:: Records for this exercise ::
┌────────
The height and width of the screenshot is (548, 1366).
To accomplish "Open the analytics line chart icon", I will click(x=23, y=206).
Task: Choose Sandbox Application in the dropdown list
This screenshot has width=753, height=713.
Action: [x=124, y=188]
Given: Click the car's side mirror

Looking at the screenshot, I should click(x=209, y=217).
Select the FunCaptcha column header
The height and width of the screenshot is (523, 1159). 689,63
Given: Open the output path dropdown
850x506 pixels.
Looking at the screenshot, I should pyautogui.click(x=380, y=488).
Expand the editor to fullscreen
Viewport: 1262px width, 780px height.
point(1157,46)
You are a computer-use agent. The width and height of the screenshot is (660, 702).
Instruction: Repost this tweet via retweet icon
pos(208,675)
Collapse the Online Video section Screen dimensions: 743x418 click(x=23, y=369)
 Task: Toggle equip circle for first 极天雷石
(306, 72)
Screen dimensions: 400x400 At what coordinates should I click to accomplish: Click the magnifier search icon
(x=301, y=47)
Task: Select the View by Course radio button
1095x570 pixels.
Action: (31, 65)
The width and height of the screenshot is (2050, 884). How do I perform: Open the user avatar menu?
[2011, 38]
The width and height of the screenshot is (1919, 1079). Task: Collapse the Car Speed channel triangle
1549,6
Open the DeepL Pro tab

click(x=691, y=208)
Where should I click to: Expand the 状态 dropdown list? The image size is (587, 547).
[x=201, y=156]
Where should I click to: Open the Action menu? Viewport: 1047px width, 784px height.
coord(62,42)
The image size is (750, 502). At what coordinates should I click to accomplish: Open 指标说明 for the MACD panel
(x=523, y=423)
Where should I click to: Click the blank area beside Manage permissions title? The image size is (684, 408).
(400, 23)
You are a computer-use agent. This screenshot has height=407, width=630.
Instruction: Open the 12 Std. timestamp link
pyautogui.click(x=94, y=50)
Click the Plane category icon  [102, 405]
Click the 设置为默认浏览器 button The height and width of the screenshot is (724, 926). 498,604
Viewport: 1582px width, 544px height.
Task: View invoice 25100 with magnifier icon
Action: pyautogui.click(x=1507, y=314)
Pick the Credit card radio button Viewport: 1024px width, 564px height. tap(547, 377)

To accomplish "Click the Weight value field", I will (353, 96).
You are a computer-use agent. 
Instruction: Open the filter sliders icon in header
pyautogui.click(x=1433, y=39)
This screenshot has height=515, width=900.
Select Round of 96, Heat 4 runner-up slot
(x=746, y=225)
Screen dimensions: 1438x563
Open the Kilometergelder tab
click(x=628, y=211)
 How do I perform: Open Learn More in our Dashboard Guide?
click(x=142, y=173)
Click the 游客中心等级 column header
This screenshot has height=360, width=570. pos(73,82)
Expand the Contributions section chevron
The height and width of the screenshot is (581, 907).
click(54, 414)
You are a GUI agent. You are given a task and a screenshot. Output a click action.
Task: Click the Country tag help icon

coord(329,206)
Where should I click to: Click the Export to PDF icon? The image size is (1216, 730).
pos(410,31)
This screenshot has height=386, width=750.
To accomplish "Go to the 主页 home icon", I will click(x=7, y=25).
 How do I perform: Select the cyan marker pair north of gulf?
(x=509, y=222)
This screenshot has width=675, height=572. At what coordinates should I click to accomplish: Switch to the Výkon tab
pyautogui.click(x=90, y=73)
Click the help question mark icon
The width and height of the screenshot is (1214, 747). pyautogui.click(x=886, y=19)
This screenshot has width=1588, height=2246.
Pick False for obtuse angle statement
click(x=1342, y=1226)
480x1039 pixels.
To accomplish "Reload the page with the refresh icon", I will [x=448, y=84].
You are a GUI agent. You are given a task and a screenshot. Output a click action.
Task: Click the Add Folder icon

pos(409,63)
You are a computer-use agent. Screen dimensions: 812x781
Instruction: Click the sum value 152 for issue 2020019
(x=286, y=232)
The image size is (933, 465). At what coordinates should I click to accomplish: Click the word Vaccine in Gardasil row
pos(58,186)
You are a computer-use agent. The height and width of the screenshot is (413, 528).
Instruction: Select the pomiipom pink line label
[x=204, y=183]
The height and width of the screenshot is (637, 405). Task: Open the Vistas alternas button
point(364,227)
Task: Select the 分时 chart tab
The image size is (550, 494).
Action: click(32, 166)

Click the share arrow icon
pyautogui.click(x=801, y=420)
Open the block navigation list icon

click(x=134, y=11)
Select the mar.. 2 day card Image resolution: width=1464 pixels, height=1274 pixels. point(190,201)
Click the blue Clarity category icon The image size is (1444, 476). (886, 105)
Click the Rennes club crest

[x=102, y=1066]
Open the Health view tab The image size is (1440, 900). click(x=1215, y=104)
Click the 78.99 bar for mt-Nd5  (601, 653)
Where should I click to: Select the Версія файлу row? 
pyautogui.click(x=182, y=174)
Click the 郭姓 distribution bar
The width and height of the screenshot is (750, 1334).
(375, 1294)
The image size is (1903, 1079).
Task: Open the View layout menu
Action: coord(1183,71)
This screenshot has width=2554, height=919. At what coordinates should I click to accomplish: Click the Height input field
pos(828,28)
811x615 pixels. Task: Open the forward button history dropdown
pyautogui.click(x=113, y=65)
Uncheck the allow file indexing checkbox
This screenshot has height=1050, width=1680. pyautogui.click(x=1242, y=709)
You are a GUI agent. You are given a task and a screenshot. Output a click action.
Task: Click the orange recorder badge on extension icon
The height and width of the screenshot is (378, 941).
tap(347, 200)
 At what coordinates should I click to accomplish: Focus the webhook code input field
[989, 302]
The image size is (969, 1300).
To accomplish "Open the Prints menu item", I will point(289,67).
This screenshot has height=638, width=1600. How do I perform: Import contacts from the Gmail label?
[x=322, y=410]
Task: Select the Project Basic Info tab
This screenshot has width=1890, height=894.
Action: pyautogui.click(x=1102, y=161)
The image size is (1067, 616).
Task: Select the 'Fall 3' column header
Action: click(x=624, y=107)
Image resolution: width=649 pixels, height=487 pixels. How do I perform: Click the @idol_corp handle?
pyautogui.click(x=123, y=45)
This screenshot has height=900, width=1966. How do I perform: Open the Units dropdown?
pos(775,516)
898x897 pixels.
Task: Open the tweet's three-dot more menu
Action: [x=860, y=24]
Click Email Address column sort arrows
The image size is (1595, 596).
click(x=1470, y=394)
└────────
:: Exercise requirements ::
Using the listing above, return all lines where the word "card" occurs.

:: Answer space ::
Pick the Credit card radio button Viewport: 1024px width, 564px height. tap(547, 377)
Select the mar.. 2 day card Image resolution: width=1464 pixels, height=1274 pixels. point(190,201)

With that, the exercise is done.